Вдруг в комнате раздался раздраженный голос хозяина.
— Вы с ума сошли, Смит, если воображаете, что я соглашусь спать на старых тюфяках, да еще под пыльными занавесями. Нет и нет. Свежее сено и отсутствие тряпок.
— Извините, мистер, но я полагал, что это лучшая комната в доме, — отвечал сконфуженный управляющий.
— Ну, а теперь прикажите снести мои вещи в одну из маленьких спален.
Управляющий и его помощник Миллер начали быстро переговариваться и, видимо, были в большом затруднении.
— В чем еще дело? — спросил хозяин.
— Мы не знаем, как быть, кому из господ предложить эту комнату, так как число кроватей заготовлено по числу гостей, — с низким поклоном сказал Миллер.
— В наказание за вашу непредусмотрительность ложитесь сами в это пыльное гнездо, — смеясь, ответил Гарри.
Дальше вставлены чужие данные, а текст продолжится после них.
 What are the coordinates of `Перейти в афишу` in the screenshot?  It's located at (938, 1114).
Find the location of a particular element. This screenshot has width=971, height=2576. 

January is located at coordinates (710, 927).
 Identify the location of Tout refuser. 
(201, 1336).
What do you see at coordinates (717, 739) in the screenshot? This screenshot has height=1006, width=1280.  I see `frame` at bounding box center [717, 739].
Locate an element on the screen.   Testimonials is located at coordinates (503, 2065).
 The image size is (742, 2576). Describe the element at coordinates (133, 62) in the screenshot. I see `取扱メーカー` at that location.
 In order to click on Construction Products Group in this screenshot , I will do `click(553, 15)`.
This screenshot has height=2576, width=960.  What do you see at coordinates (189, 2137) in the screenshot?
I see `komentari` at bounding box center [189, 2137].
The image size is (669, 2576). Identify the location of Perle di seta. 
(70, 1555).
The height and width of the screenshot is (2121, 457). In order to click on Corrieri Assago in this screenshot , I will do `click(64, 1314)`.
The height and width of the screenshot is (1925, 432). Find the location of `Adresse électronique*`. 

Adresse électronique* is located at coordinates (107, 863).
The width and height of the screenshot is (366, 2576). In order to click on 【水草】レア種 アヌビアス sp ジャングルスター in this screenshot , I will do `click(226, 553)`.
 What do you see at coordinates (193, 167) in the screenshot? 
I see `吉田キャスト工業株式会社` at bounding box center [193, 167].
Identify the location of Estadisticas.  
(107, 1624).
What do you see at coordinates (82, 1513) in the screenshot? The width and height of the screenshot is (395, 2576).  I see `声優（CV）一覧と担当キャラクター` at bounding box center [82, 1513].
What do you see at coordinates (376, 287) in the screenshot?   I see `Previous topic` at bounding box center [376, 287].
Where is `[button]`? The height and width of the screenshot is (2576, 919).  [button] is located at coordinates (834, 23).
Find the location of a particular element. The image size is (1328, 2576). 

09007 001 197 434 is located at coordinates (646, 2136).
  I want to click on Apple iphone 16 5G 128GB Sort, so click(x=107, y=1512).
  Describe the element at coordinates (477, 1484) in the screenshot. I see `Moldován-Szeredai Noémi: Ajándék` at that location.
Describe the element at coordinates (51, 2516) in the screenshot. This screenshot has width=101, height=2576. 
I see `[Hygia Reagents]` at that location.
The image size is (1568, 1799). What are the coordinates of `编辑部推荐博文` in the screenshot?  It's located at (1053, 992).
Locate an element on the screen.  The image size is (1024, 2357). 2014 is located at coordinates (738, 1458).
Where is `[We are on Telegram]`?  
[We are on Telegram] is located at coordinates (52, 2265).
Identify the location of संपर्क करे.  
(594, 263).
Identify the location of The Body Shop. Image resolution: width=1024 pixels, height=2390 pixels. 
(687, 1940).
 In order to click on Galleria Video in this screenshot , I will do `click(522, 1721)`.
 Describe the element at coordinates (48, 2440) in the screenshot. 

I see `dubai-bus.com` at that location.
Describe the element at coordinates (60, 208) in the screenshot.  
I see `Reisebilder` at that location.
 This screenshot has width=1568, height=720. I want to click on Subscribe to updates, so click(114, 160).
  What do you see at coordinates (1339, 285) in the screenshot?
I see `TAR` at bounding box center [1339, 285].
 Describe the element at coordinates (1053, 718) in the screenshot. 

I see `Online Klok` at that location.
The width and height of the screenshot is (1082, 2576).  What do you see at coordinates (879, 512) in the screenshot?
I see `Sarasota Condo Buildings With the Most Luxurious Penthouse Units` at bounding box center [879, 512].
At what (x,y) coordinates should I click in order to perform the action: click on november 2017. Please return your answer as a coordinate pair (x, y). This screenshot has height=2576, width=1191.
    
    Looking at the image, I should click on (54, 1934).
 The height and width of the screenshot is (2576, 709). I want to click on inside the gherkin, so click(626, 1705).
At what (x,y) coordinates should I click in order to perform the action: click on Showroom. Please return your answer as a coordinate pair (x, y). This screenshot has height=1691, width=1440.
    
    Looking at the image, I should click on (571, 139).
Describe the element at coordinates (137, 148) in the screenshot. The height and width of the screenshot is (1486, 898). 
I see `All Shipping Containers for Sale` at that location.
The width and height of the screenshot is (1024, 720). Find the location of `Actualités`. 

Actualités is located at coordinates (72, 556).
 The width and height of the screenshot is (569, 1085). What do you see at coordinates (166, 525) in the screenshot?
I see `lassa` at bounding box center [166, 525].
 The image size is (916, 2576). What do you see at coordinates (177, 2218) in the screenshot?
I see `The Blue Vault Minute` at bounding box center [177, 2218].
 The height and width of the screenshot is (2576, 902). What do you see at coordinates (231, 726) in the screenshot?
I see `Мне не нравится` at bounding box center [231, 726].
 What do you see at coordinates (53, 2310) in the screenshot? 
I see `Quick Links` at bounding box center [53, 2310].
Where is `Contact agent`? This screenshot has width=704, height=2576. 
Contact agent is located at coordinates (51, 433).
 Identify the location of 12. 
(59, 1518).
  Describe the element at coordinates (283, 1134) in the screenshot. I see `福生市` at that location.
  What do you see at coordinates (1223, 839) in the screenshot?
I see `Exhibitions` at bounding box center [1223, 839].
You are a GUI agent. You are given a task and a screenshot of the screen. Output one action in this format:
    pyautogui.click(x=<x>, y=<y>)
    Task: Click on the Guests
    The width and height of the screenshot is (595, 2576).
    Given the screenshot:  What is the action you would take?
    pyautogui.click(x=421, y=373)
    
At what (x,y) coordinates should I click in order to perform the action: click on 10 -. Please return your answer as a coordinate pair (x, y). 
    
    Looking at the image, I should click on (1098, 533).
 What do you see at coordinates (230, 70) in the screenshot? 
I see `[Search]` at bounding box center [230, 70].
— Я, мне… спать… остаться… — бормотал бледный, как полотно, растерявшийся помощник. — Нет, я не могу… Пощадите!..
— Да что с вами? Говорите толком.
— Да ведь здесь жила невеста, здесь она и умерла, и люди на деревне говорят, что она ходит здесь, стонет и плачет по ночам, — говорил, боязливо оглядываясь, Миллер.
— Ну, господа, дело дошло уже до привидений. Жаль, я не знал этого раньше, непременно бы поселился в этой комнате. Но мое правило — не брать назад раз отданного приказания. Кто желает свести знакомство с невестой с того света? Не ты ли, Райт? — предложил, улыбаясь, Гарри.
— Что же, я не прочь, если мне дадут стакан рома и десяток сигар.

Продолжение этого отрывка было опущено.